Dealing with Bounding Boxes Annotations. All models considered in our evaluation have been conceived to produce a dense per-pixel prediction map of scene semantic segmentation. They are designed to be trained and tested with dense per-pixel annotations. However, the GTSDB dataset has only bounding boxes annotations. To overcome this issue we implemented a training setup, inspired by [12], that allows training semantic segmentation models with GTSDB annotations. A schematic view of the whole pipeline is depicted in Fig. 3. A per-pixel groundtruth is shaped in two steps: first, the GTSDB bounding-boxes are converted into pseudo per-pixel groundtruths, i.e. squared areas corresponding to the bounding box size and location. As a second step, they are merged with the prediction from the Cityscapes branch corresponding to the generic traffic sign class. The obtained groundtruth is then employed in the usual way to train the network branch with a per-pixel cross entropy loss.

Dealing with Heterogeneous Cardinalities. Each dataset adopted in our experiments has very different cardinality from each other. In order to balance the impact of each dataset when training CNNs, we replicate the datasets with lower dimension to the cardinality of the dataset with the maximum number of images, see Sect. 2 for details. We set the number of training iterations to a fixed number, corresponding to 150 Cityscapes epochs, to make the network see the same number of images independently of the dataset choice. Furthermore, to balance the information gain from each dataset, we weight the loss generated by each model branch with a learned variable parameter.

Architecture Alternatives. Many networks considered in this work have a complex decoder composed of multiple Conv-Batchnorm-Relu blocks followed by upsampling or transposed convolution operators. Duplicating the decoder part leads in computationally heavier models. For this reason, we also evaluate an alternative architectural choice in which only the last convolutional layer is repeated for each dataset instead of the whole decoder.

Training Recipe. We trained all models minimizing the cross entropy loss between the ground-truth and the predicted classes for each pixel. We employed ADAM as stochastic optimizer [6] with a base learning rate of \(5\times 10^{-4}\). We adopted a polynomial decay learning rate policy defined as follows: \( LR(epoch)= \left( {1-\left( epoch/total\ epochs \right) }^{0.9} \right) * LR_0 \) where epoch is the 0-based index of the actual epoch, \(LR_0\) is the initial learning rate, and \(total\ epochs\) is the total number of epochs for the training process. The batch size is set to six for all the experiments. Furthermore, we employed early stopping technique against overfitting, analyzing the mean intersection over union on the validation set for every epoch. The only preprocessing step consists in normalizing the input image by subtracting the mean and dividing by the standard deviation computed on Imagenet [3].

Data Augmentation. We adopted classical augmentation techniques during training. In particular, since images from different datasets have different sizes, we scale input images such as the longest axis is 1024 for the width or 512 for the height. We apply random scale augmentation sampling the scaling factor from a uniform distribution with interval [0.5, 2].

5 Experiments

In order to assess the behaviour of the considered models on multiple heterogeneous datasets, we investigated three research directions that led to three related sets of experiments. In the first set, we benchmark CNN models and track their behaviour when dealing with an increasing number of datasets. In the second and third set of experiments, we evaluate respectively the impact of the decoder structure and the influence of pretraining.

● PROBLEM TO SOLVE:
Pick up the passage on training semantic segmentation models across several datasets where it stops, and continue it in the same style.

● SUPPLIED MATERIAL:
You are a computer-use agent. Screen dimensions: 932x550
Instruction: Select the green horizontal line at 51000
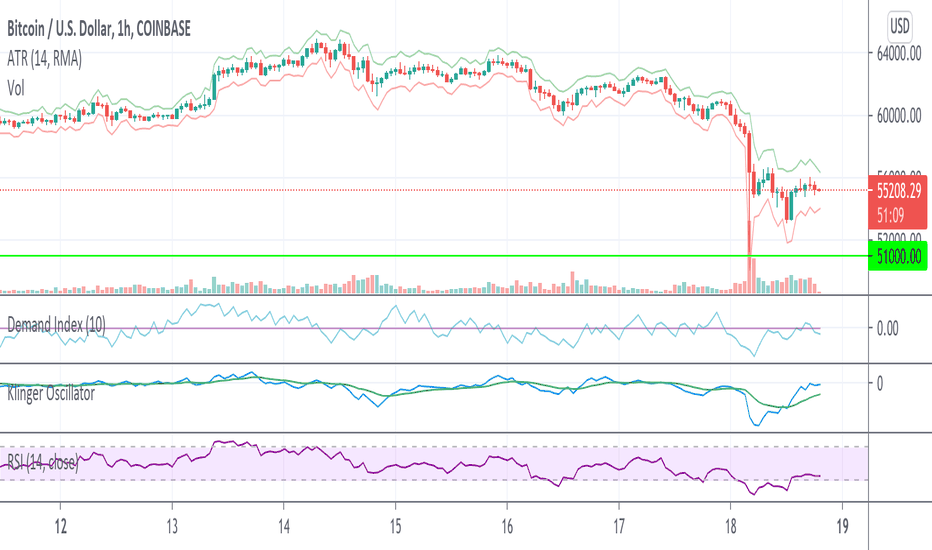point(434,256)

==

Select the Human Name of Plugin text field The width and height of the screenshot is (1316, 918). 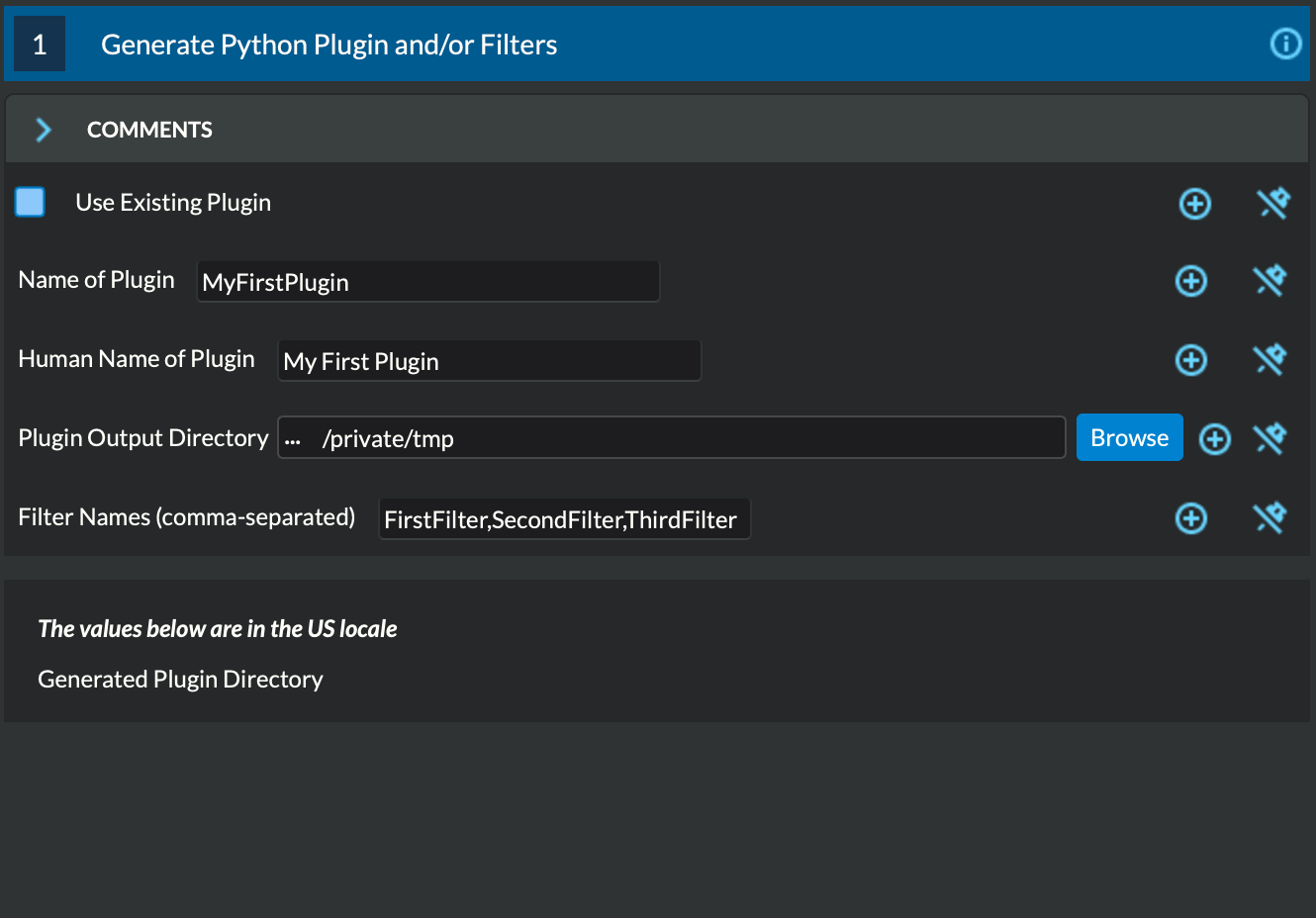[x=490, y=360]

● EXERCISE RESULT:
5.1 Scaling up with Dataset Complexity

We evaluate each model in four experimental settings. In each set a dataset is added to the training set with new images and the set of object categories is extended:

1.
Baseline. The baseline experiment consists of training on Cityscapes dataset: it comprises 19 semantic classes. CNN architectures have been evaluated on this dataset with no modification to the original structure. Unique images: 2975. We adopt this dataset as our baseline for two main reasons: first, Cityscapes is a well-known benchmark dataset for semantic segmentation methods and it is widely adopted in literature. The performance of all methods considered in this work has been evaluated on Cityscapes in the original papers. Second, it includes only the basic classes to perform a complete scene understanding on urban environments whereas the other datasets consist of a superset of Cityscapes i.e. Vistas, or they include only a specific subset of classes with finer annotations i.e. traffic signs or lane markings.
2.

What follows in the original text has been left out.